* Begin INFORMATION PROVIDED *

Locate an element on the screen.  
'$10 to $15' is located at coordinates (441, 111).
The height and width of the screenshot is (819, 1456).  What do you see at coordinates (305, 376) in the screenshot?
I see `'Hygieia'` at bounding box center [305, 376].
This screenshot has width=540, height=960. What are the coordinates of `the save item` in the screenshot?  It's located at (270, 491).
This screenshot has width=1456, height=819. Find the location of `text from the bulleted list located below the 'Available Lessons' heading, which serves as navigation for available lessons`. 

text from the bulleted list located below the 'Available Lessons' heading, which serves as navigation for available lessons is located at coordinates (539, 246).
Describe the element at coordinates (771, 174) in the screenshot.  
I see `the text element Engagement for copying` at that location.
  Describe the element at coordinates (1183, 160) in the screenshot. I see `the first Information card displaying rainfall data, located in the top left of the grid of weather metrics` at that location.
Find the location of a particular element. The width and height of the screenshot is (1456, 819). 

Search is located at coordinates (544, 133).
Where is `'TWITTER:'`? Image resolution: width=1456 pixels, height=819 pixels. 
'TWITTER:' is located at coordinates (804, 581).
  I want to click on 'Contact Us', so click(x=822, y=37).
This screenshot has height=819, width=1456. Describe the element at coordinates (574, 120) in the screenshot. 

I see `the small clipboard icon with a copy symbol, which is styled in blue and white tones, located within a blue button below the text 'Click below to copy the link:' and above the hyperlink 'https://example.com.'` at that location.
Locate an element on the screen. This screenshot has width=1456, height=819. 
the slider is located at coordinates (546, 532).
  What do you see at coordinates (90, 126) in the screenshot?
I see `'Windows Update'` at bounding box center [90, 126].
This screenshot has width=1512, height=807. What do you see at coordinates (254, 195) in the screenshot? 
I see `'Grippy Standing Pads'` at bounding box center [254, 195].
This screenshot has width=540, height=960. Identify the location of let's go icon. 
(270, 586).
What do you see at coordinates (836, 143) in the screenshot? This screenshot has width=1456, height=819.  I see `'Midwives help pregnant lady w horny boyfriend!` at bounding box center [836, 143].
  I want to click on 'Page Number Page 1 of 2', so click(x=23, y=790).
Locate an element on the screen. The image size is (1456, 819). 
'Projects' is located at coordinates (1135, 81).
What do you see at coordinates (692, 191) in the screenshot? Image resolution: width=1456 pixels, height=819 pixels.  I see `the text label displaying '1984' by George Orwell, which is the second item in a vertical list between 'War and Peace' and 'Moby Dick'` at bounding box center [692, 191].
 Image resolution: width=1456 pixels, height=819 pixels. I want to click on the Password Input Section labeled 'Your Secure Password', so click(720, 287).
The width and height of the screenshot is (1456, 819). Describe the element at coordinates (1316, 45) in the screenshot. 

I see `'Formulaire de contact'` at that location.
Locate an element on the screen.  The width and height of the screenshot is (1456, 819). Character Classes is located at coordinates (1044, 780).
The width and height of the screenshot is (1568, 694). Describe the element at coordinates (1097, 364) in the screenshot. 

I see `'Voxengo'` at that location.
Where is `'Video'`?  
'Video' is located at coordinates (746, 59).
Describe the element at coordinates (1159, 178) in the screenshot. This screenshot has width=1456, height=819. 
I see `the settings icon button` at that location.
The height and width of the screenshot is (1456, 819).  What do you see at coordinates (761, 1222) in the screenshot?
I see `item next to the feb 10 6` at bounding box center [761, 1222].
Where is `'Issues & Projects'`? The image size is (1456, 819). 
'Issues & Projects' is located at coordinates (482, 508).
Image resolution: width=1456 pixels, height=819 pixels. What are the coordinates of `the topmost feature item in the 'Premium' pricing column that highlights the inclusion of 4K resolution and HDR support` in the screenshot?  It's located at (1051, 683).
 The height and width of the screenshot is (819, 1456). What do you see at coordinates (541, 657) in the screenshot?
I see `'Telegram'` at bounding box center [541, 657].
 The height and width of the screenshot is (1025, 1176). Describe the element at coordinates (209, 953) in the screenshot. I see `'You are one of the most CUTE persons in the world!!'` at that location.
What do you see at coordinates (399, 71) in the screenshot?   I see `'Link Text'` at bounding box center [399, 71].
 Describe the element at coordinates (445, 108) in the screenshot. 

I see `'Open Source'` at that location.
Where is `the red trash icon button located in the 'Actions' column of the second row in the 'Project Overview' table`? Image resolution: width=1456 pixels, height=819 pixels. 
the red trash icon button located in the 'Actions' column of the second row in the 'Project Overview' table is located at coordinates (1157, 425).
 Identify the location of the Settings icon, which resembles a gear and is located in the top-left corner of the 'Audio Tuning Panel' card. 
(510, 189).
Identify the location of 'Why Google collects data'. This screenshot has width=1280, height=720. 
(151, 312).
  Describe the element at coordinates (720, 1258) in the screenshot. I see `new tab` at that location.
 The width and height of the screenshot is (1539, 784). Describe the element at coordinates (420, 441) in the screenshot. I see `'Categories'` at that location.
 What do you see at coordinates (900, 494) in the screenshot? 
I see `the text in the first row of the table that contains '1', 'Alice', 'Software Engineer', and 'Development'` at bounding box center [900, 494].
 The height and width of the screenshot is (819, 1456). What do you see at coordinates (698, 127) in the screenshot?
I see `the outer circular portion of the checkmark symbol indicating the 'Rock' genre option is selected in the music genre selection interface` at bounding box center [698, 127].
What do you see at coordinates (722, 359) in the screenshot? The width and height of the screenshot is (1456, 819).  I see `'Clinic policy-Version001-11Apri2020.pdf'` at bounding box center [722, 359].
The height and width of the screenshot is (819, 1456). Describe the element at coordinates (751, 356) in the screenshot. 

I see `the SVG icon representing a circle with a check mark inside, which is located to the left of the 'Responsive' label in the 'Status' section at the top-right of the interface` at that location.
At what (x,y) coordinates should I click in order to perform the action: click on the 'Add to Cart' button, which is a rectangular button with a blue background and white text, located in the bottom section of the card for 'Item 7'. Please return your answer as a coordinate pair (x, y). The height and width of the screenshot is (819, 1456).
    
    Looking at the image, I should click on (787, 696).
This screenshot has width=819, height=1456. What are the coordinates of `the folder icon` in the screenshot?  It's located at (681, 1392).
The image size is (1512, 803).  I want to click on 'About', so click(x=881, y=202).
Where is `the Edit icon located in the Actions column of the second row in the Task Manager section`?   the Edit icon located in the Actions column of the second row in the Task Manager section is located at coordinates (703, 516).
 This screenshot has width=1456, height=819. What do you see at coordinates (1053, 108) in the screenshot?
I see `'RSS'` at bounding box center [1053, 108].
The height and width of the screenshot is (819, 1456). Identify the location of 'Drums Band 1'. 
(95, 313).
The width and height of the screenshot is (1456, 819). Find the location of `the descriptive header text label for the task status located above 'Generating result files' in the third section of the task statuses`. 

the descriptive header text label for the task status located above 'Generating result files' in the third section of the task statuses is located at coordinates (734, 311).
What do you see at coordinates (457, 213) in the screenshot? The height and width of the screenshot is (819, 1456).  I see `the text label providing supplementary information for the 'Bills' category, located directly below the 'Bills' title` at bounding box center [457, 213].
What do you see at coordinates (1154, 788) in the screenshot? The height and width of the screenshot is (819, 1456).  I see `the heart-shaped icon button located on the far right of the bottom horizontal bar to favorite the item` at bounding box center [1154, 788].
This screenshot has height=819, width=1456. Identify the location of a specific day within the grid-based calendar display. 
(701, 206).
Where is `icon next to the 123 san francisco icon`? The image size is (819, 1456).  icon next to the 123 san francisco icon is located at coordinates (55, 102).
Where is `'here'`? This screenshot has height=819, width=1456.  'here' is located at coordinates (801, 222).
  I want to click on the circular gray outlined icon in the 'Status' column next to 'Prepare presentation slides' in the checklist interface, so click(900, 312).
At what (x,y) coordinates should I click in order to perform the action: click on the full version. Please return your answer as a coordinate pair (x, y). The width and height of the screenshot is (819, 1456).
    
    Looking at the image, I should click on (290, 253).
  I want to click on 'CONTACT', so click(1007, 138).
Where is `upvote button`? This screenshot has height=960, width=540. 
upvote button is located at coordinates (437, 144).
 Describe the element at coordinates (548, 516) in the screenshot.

* End INFORMATION PROVIDED *

**SET EXERCISE**
Write out the listing again, beginning at the line that has "This screenshot has width=1456, height=819. Find" and stopping after the line that has "Describe the element at coordinates (1183, 160)". Replace "Find the location of" with "Locate" and leave everything else unchanged.

**OUTPUT OF THE EXERCISE**
This screenshot has width=1456, height=819. Locate `text from the bulleted list located below the 'Available Lessons' heading, which serves as navigation for available lessons`. 

text from the bulleted list located below the 'Available Lessons' heading, which serves as navigation for available lessons is located at coordinates (539, 246).
Describe the element at coordinates (771, 174) in the screenshot.  
I see `the text element Engagement for copying` at that location.
  Describe the element at coordinates (1183, 160) in the screenshot. I see `the first Information card displaying rainfall data, located in the top left of the grid of weather metrics` at that location.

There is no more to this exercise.